Producer Ismail Merchant was Indian, director James Ivory was American, their regular writer Ruth Prawer Jhabvala was born in Cologne, and Robbins was from Massachusetts.

He got involved with the Merchant Ivory team almost by chance – he was working as director of a New York music school where Jhabvala's daughter was a student and she introduced him to Ismail Merchant. They made a short film about the school together and one thing led to another.

Born in Rockland, Massachusetts, in 1940, Richard Stephen Robbins showed an early talent for music, studied at the New England Conservatory and on a fellowship in Vienna and was director of the Mannes College of Music when he met Jhabvala and Merchant.

Merchant helped him make Sweet Sounds (1976), a 30-minute film about the college. It marked the beginning of a relationship that would last 30 years.

The following year Robbins served as Merchant's assistant on Roseland, a drama set in the eponymous Manhattan ballroom, and he graduated to composer on Merchant Ivory's 1979 adaptation of Henry James's The Europeans.

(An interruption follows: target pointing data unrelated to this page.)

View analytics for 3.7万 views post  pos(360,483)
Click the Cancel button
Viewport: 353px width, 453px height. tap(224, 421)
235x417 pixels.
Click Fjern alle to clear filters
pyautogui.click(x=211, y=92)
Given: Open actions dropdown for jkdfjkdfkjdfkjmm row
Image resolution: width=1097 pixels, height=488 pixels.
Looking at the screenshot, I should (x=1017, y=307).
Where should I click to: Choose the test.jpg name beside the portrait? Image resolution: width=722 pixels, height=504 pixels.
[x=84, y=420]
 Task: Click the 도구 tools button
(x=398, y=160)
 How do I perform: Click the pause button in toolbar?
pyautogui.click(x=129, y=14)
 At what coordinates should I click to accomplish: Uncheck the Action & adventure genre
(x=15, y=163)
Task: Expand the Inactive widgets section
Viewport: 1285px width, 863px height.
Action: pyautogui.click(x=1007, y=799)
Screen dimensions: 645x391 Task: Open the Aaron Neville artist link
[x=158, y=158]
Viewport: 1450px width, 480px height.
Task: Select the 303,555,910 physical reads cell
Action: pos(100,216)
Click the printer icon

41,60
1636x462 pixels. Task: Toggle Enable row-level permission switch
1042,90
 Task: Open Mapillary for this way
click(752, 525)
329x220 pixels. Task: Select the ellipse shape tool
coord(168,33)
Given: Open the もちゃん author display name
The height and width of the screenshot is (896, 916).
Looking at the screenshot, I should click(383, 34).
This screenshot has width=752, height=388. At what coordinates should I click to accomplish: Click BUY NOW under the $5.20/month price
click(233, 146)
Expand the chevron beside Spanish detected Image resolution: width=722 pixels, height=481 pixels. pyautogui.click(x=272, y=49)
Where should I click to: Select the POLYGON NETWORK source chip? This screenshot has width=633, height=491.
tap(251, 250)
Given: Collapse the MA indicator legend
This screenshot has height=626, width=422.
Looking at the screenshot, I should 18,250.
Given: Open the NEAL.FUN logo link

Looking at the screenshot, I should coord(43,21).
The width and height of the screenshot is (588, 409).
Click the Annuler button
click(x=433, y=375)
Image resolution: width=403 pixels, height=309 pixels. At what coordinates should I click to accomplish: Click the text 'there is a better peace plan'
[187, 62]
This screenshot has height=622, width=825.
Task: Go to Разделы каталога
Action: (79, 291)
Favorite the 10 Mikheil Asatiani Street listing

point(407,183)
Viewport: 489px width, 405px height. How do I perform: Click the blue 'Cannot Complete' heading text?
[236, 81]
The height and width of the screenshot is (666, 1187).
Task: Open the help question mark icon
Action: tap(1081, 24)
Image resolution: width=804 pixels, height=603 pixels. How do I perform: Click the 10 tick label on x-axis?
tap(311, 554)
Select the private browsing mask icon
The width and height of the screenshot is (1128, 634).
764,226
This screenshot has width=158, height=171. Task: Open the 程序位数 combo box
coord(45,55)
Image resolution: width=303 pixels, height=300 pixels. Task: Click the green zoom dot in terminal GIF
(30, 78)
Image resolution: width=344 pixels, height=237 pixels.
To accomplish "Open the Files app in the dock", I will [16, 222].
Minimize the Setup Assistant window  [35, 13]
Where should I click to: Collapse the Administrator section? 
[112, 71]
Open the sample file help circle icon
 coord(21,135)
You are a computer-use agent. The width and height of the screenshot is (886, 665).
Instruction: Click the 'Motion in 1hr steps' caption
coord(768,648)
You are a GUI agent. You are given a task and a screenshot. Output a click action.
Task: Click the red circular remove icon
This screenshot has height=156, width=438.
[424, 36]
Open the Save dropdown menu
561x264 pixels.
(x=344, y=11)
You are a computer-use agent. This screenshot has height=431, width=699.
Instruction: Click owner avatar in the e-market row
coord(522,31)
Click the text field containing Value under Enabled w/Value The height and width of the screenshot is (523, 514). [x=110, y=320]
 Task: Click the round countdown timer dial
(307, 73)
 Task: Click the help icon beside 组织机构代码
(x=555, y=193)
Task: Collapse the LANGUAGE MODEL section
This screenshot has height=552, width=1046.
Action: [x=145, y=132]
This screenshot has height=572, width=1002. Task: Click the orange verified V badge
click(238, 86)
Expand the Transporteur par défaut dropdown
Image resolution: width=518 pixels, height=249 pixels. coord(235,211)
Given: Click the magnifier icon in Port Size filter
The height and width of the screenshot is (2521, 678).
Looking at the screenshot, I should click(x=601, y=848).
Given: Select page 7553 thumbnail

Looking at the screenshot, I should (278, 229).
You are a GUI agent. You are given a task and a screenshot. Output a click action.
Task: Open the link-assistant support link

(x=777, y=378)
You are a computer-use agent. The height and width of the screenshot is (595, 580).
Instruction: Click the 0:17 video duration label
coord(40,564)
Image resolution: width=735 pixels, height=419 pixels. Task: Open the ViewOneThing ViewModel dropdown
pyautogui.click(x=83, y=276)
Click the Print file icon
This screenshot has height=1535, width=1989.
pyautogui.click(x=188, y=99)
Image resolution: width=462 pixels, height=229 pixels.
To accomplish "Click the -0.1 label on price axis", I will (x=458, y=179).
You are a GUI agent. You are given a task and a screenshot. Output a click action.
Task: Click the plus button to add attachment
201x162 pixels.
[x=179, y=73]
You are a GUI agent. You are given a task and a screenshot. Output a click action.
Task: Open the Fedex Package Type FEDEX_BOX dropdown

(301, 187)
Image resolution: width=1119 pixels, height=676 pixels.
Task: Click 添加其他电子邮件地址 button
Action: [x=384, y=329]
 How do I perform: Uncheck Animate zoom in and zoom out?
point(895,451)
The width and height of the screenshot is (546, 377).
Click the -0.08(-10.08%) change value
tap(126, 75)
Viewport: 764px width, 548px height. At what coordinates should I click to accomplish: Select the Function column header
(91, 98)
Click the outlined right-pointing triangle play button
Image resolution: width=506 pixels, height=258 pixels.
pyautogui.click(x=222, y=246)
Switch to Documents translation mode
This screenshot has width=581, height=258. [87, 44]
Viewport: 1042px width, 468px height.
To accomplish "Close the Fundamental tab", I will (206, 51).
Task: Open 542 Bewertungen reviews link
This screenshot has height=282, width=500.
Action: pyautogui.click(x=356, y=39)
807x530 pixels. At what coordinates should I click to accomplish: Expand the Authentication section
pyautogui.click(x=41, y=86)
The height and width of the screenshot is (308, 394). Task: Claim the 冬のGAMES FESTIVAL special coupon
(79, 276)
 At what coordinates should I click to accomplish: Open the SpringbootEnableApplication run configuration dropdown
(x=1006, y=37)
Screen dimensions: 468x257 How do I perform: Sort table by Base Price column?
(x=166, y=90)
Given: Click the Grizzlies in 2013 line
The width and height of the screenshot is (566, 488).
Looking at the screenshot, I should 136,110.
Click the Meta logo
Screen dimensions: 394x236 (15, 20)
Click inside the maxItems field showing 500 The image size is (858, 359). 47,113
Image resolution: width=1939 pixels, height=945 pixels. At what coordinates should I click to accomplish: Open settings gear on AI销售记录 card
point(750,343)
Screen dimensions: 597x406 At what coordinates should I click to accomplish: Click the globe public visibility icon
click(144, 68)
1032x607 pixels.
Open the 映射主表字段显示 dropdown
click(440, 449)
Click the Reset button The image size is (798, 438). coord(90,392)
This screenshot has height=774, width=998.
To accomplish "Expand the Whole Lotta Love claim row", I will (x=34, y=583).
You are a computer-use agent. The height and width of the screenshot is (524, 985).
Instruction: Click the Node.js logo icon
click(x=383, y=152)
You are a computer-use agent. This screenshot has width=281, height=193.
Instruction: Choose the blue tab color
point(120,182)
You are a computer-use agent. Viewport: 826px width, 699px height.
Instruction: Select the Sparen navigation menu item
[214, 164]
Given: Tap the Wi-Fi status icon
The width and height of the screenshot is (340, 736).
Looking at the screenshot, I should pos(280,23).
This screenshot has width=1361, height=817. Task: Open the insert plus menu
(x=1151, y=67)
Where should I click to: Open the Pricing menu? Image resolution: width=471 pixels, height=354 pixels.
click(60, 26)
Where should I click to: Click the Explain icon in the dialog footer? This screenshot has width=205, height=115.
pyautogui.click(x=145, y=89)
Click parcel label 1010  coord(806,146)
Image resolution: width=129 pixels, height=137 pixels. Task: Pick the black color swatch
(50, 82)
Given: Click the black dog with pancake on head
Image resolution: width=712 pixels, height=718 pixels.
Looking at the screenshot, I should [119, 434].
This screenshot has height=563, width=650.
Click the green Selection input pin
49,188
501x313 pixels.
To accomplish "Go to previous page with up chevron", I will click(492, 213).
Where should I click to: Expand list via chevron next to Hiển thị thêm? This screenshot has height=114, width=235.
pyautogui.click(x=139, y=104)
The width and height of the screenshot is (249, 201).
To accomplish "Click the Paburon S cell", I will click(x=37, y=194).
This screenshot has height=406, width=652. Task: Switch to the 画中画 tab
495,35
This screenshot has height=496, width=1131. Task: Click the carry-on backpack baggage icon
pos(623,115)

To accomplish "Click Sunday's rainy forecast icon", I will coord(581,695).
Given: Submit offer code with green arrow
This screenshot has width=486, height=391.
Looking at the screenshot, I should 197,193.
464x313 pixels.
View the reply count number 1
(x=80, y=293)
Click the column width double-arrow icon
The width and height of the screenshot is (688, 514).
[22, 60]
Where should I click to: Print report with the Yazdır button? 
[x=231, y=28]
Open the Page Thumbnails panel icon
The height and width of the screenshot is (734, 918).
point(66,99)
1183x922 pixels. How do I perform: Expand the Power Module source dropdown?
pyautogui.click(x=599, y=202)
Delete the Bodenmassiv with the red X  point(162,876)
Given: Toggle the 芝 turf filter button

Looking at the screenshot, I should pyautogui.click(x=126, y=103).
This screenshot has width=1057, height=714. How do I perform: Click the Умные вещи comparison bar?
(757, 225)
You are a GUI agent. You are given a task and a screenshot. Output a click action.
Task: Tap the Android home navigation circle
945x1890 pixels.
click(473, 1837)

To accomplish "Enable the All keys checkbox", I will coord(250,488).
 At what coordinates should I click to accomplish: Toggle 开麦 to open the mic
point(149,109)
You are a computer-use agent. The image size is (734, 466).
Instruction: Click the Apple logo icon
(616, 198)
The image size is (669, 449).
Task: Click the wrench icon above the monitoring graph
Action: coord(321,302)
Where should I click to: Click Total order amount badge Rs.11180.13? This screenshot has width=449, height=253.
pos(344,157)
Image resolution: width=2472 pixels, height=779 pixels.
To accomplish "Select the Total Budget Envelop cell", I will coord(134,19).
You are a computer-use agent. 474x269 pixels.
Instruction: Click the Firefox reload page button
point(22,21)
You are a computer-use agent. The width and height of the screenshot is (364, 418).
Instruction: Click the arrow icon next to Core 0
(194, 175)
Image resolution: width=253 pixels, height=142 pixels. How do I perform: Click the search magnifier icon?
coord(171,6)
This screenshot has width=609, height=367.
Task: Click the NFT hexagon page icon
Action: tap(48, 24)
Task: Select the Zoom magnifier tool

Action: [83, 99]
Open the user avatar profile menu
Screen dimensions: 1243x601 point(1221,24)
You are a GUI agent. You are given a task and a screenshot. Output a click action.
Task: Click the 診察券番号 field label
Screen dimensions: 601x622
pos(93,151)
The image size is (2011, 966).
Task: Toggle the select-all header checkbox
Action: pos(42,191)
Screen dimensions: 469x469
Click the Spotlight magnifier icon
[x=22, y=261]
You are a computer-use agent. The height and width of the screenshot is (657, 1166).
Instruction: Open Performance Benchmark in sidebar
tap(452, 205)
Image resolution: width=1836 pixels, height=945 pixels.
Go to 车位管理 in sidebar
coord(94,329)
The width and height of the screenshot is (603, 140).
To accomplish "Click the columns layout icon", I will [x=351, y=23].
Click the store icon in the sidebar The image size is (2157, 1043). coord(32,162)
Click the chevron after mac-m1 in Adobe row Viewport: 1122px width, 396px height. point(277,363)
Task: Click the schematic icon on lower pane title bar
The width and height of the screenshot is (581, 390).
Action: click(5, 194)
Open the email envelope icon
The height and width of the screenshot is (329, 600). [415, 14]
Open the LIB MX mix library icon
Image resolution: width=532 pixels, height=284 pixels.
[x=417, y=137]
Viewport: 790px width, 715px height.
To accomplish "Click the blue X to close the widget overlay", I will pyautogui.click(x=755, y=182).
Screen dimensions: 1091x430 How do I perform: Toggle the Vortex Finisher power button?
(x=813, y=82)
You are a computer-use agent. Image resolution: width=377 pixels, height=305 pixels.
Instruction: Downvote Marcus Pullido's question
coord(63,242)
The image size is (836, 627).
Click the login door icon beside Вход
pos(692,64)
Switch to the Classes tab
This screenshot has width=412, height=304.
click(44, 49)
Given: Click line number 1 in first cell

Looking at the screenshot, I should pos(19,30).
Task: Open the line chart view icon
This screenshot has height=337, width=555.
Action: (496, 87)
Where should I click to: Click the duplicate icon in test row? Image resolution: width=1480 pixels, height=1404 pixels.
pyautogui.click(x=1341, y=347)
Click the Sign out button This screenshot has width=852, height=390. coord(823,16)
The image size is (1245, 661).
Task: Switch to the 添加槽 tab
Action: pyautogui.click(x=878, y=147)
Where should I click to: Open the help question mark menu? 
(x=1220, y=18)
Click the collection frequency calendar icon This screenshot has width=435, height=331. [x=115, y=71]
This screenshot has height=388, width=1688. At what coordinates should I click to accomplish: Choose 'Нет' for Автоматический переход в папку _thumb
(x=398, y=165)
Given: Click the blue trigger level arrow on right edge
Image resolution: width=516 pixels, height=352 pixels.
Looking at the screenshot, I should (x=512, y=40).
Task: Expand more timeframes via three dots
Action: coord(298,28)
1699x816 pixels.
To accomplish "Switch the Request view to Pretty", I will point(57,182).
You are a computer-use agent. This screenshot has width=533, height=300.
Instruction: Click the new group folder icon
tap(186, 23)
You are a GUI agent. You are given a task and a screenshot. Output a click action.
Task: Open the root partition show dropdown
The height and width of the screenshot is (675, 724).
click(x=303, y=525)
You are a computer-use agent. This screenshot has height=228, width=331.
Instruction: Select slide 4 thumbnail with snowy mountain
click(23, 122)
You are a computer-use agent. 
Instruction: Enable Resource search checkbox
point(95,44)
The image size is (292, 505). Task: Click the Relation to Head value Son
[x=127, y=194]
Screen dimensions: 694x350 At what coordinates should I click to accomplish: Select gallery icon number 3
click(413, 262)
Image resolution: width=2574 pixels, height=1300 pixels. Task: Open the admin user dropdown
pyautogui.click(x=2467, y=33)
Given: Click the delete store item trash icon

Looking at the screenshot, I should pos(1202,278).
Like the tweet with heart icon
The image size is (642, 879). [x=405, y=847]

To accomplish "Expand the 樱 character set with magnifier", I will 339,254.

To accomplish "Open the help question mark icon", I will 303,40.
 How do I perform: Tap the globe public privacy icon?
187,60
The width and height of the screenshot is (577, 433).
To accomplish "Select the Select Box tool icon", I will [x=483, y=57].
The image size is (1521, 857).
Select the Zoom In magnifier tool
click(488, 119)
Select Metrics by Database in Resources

As well as composing new music for The Europeans, he included arrangements of music from Stephen Foster and Clara Schumann. The combination of existing music, appropriate to the time and place of a film, and new music, specifically composed for it, became a defining feature of Robbins's work.

His use of Puccini's music in A Room with a View (1985) – which was set partly in Edwardian England and partly in Tuscany – transformed O Mio Babbino Caro into one of the most popular and widely recognised arias among the general public.

Robbins's music ranged from American jazz to the ethnic sounds of India, which he employed so effectively in Heat and Dust (1983). Other credits include Mr and Mrs Bridge (1990), The Ballad of the Sad Café (1991), Surviving Picasso (1996) and The White Countess (2005), his final film.

Robbins is survived by his partner Michael Schell, an artist who worked with him on Via Crucis, a "mystical work" based on the Stations of the Cross, which was performed on stage in New York in 1994 and was later released on CD.